An exact repeat is needed of the lines from the one with "Task: Click the AWS logo badge" through the last line of the data below. Please omit the pictures.

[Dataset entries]
-*-*-

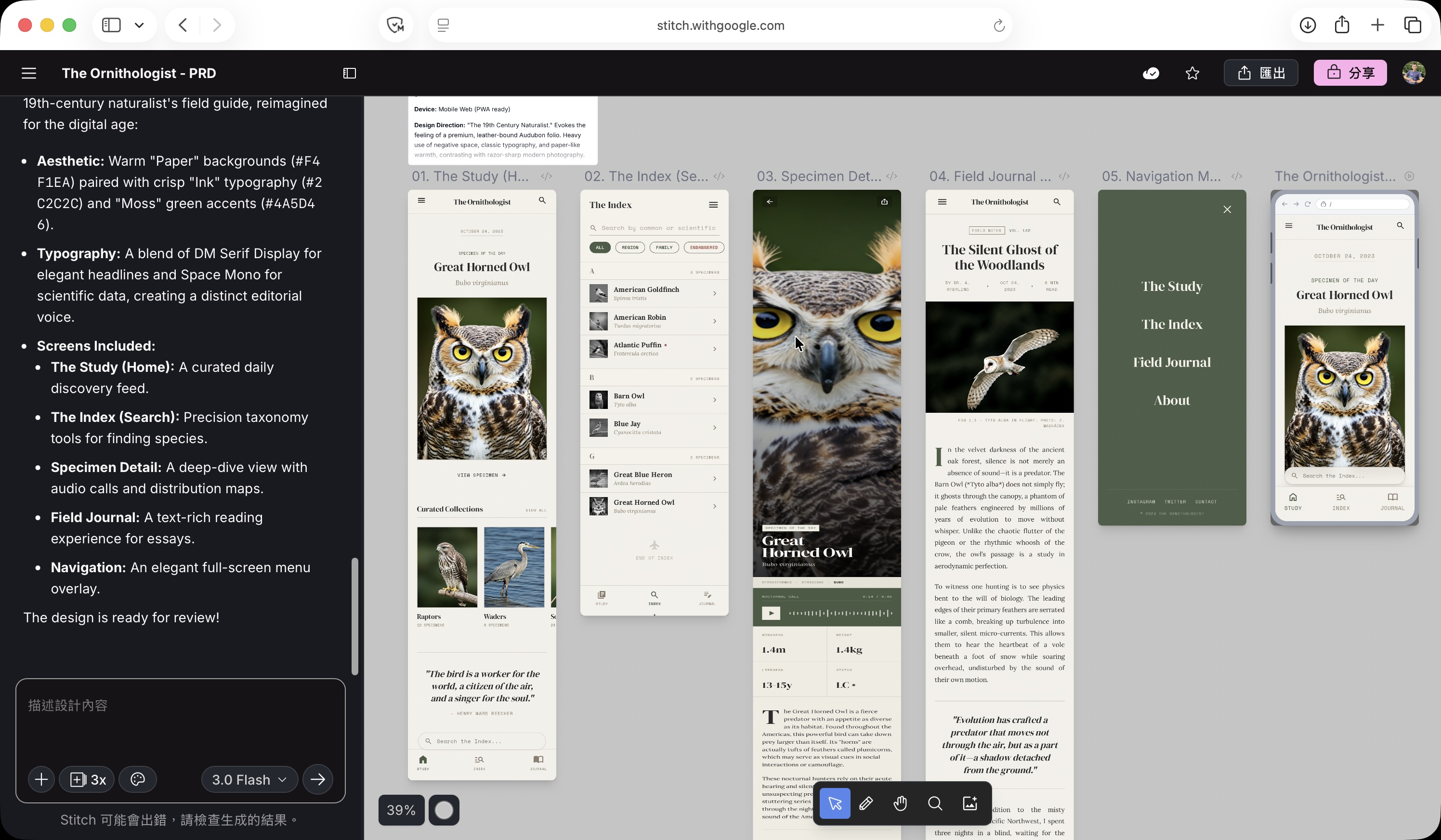
Task: Activate the hand pan tool
Action: pos(901,803)
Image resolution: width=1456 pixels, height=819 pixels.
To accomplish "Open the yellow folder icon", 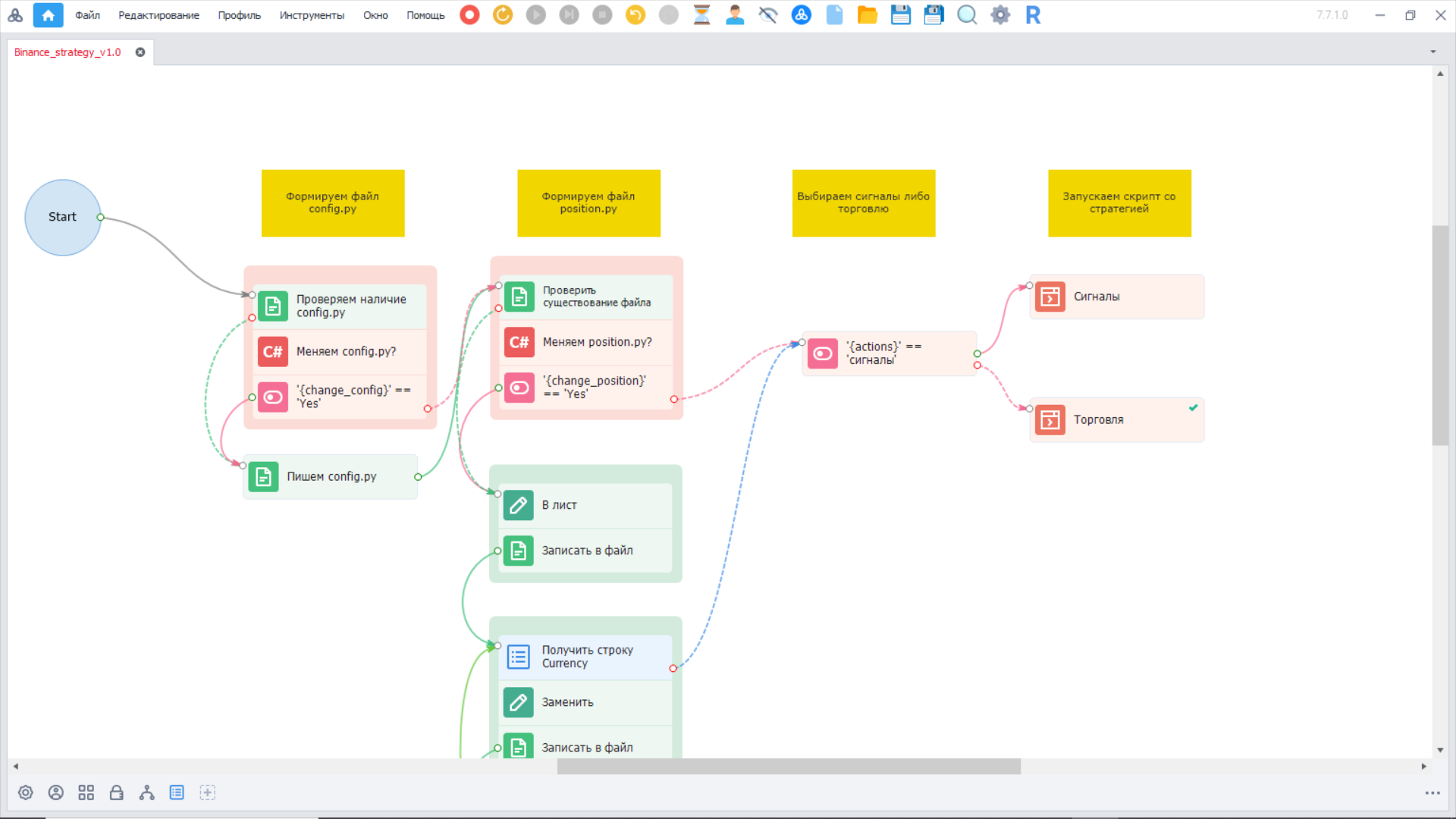I will pyautogui.click(x=867, y=15).
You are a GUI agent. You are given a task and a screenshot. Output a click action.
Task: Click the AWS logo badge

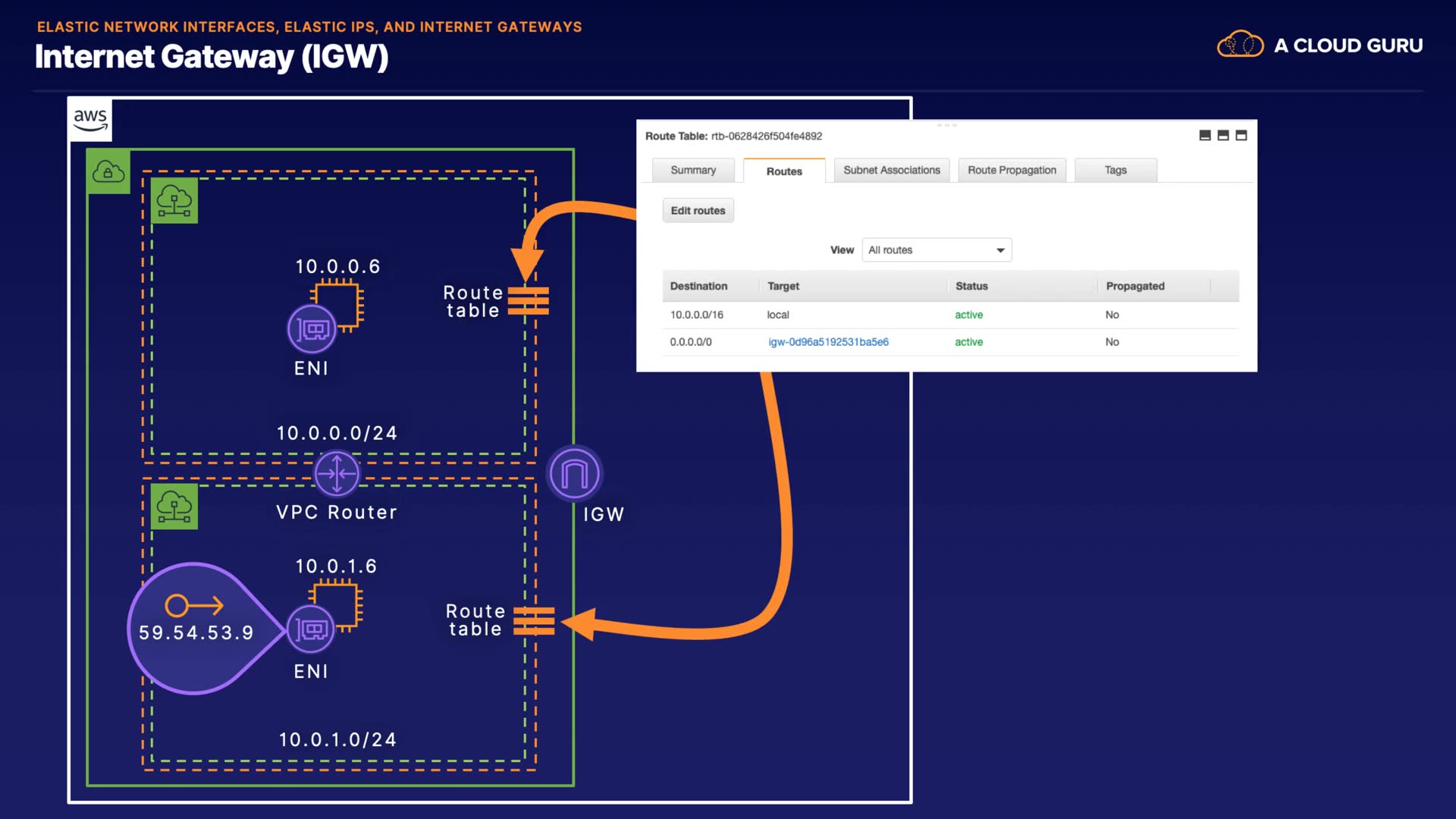90,119
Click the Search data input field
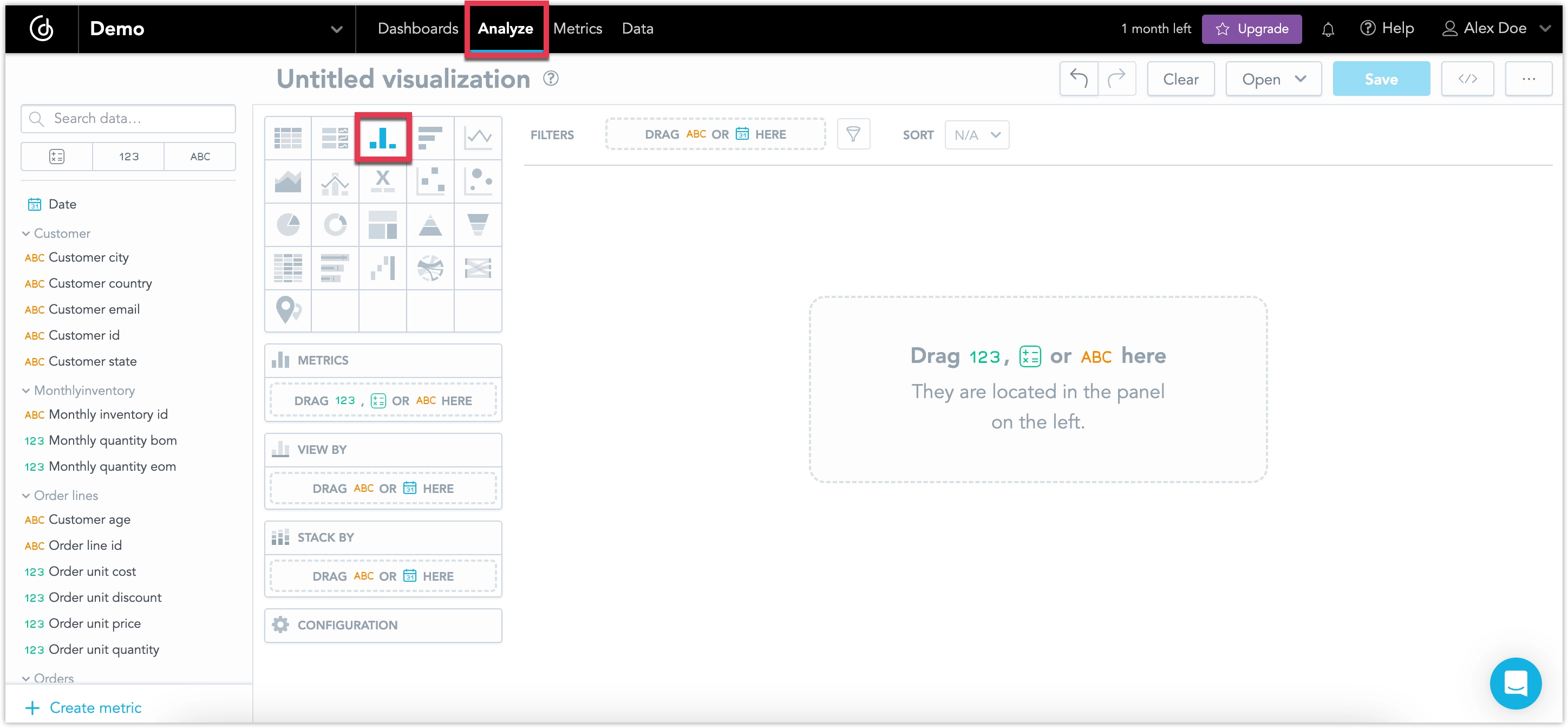The height and width of the screenshot is (728, 1568). [x=128, y=118]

-*-*-

◆ EXERCISE OUTPUT:
Task: Click the AWS logo badge

90,119
Click the Search data input field
The height and width of the screenshot is (728, 1568). [x=128, y=118]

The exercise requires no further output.